Exercise prompt> Please return every one of the saved entries below, word for word and without any changes.
Start of Supplied records
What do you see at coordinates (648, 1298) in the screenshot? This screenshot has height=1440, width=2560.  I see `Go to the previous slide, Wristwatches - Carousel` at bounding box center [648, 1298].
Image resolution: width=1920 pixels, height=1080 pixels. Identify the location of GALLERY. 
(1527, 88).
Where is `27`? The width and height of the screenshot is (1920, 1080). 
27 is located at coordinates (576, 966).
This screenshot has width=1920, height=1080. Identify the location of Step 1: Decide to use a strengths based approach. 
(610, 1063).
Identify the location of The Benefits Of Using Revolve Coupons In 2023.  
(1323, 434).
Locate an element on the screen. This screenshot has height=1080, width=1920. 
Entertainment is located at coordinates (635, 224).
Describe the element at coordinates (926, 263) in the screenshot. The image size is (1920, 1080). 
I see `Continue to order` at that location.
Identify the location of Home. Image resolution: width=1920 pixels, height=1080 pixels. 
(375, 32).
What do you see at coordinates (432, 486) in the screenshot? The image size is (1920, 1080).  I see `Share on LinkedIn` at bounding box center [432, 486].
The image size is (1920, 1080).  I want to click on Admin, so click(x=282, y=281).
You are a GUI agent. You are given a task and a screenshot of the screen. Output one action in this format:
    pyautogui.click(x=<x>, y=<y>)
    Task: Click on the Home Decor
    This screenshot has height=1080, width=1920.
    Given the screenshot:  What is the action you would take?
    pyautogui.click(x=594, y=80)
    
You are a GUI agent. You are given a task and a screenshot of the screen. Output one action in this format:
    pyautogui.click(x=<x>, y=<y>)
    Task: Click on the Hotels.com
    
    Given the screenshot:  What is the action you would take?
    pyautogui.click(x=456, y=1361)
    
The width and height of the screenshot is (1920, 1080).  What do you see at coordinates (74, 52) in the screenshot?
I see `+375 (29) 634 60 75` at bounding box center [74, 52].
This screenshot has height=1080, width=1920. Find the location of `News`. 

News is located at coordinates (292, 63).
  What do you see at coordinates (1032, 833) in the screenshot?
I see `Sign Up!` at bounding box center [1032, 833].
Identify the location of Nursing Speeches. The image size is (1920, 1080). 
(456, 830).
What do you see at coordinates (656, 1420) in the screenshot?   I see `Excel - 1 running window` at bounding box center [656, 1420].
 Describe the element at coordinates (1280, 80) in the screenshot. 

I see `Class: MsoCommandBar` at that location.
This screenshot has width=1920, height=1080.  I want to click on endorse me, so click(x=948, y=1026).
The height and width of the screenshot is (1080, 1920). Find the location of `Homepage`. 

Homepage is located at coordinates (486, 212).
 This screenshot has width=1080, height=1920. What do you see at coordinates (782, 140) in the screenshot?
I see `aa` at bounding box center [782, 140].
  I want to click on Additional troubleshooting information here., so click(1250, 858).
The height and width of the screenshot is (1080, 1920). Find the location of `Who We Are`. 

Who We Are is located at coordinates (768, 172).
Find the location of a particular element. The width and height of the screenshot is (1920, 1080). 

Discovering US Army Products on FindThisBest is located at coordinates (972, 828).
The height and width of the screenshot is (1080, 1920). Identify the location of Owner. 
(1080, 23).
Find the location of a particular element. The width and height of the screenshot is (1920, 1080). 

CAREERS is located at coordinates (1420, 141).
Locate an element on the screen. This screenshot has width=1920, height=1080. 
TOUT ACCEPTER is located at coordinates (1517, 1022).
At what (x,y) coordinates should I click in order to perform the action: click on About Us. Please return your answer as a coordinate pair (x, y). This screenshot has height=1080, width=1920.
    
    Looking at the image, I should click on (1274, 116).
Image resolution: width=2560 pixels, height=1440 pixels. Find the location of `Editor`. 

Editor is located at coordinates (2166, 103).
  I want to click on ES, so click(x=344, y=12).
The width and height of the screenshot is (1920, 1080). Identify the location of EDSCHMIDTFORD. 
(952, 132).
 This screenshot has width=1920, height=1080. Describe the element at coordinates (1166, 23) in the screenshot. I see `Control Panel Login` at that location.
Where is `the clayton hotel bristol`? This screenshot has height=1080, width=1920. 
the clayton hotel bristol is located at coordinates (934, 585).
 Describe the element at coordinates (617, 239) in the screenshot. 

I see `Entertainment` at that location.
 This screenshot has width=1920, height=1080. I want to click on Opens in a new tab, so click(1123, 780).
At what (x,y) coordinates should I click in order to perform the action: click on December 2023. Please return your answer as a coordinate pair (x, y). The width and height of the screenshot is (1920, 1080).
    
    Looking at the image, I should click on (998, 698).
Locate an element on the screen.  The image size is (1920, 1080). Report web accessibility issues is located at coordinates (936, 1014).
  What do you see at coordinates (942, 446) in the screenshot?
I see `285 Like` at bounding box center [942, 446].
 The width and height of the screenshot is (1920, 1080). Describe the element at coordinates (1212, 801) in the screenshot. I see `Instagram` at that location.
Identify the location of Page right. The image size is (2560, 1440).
End of Supplied records
Full response>
What do you see at coordinates (648, 1298) in the screenshot? This screenshot has height=1440, width=2560.  I see `Go to the previous slide, Wristwatches - Carousel` at bounding box center [648, 1298].
Image resolution: width=1920 pixels, height=1080 pixels. Identify the location of GALLERY. 
(1527, 88).
Where is `27`? The width and height of the screenshot is (1920, 1080). 
27 is located at coordinates (576, 966).
This screenshot has width=1920, height=1080. Identify the location of Step 1: Decide to use a strengths based approach. 
(610, 1063).
Identify the location of The Benefits Of Using Revolve Coupons In 2023.  
(1323, 434).
Locate an element on the screen. This screenshot has height=1080, width=1920. 
Entertainment is located at coordinates (635, 224).
Describe the element at coordinates (926, 263) in the screenshot. The image size is (1920, 1080). 
I see `Continue to order` at that location.
Identify the location of Home. Image resolution: width=1920 pixels, height=1080 pixels. 
(375, 32).
What do you see at coordinates (432, 486) in the screenshot? The image size is (1920, 1080).  I see `Share on LinkedIn` at bounding box center [432, 486].
The image size is (1920, 1080).  I want to click on Admin, so click(x=282, y=281).
You are a GUI agent. You are given a task and a screenshot of the screen. Output one action in this format:
    pyautogui.click(x=<x>, y=<y>)
    Task: Click on the Home Decor
    This screenshot has height=1080, width=1920.
    Given the screenshot:  What is the action you would take?
    pyautogui.click(x=594, y=80)
    
You are a GUI agent. You are given a task and a screenshot of the screen. Output one action in this format:
    pyautogui.click(x=<x>, y=<y>)
    Task: Click on the Hotels.com
    
    Given the screenshot:  What is the action you would take?
    pyautogui.click(x=456, y=1361)
    
The width and height of the screenshot is (1920, 1080).  What do you see at coordinates (74, 52) in the screenshot?
I see `+375 (29) 634 60 75` at bounding box center [74, 52].
This screenshot has height=1080, width=1920. Find the location of `News`. 

News is located at coordinates (292, 63).
  What do you see at coordinates (1032, 833) in the screenshot?
I see `Sign Up!` at bounding box center [1032, 833].
Identify the location of Nursing Speeches. The image size is (1920, 1080). 
(456, 830).
What do you see at coordinates (656, 1420) in the screenshot?   I see `Excel - 1 running window` at bounding box center [656, 1420].
 Describe the element at coordinates (1280, 80) in the screenshot. 

I see `Class: MsoCommandBar` at that location.
This screenshot has width=1920, height=1080.  I want to click on endorse me, so click(x=948, y=1026).
The height and width of the screenshot is (1080, 1920). Find the location of `Homepage`. 

Homepage is located at coordinates (486, 212).
 This screenshot has width=1080, height=1920. What do you see at coordinates (782, 140) in the screenshot?
I see `aa` at bounding box center [782, 140].
  I want to click on Additional troubleshooting information here., so click(1250, 858).
The height and width of the screenshot is (1080, 1920). Find the location of `Who We Are`. 

Who We Are is located at coordinates (768, 172).
Find the location of a particular element. The width and height of the screenshot is (1920, 1080). 

Discovering US Army Products on FindThisBest is located at coordinates (972, 828).
The height and width of the screenshot is (1080, 1920). Identify the location of Owner. 
(1080, 23).
Find the location of a particular element. The width and height of the screenshot is (1920, 1080). 

CAREERS is located at coordinates (1420, 141).
Locate an element on the screen. This screenshot has width=1920, height=1080. 
TOUT ACCEPTER is located at coordinates (1517, 1022).
At what (x,y) coordinates should I click in order to perform the action: click on About Us. Please return your answer as a coordinate pair (x, y). This screenshot has height=1080, width=1920.
    
    Looking at the image, I should click on (1274, 116).
Image resolution: width=2560 pixels, height=1440 pixels. Find the location of `Editor`. 

Editor is located at coordinates (2166, 103).
  I want to click on ES, so click(x=344, y=12).
The width and height of the screenshot is (1920, 1080). Identify the location of EDSCHMIDTFORD. 
(952, 132).
 This screenshot has width=1920, height=1080. Describe the element at coordinates (1166, 23) in the screenshot. I see `Control Panel Login` at that location.
Where is `the clayton hotel bristol`? This screenshot has height=1080, width=1920. 
the clayton hotel bristol is located at coordinates (934, 585).
 Describe the element at coordinates (617, 239) in the screenshot. 

I see `Entertainment` at that location.
 This screenshot has width=1920, height=1080. I want to click on Opens in a new tab, so click(1123, 780).
At what (x,y) coordinates should I click in order to perform the action: click on December 2023. Please return your answer as a coordinate pair (x, y). The width and height of the screenshot is (1920, 1080).
    
    Looking at the image, I should click on (998, 698).
Locate an element on the screen.  The image size is (1920, 1080). Report web accessibility issues is located at coordinates (936, 1014).
  What do you see at coordinates (942, 446) in the screenshot?
I see `285 Like` at bounding box center [942, 446].
 The width and height of the screenshot is (1920, 1080). Describe the element at coordinates (1212, 801) in the screenshot. I see `Instagram` at that location.
Identify the location of Page right. The image size is (2560, 1440).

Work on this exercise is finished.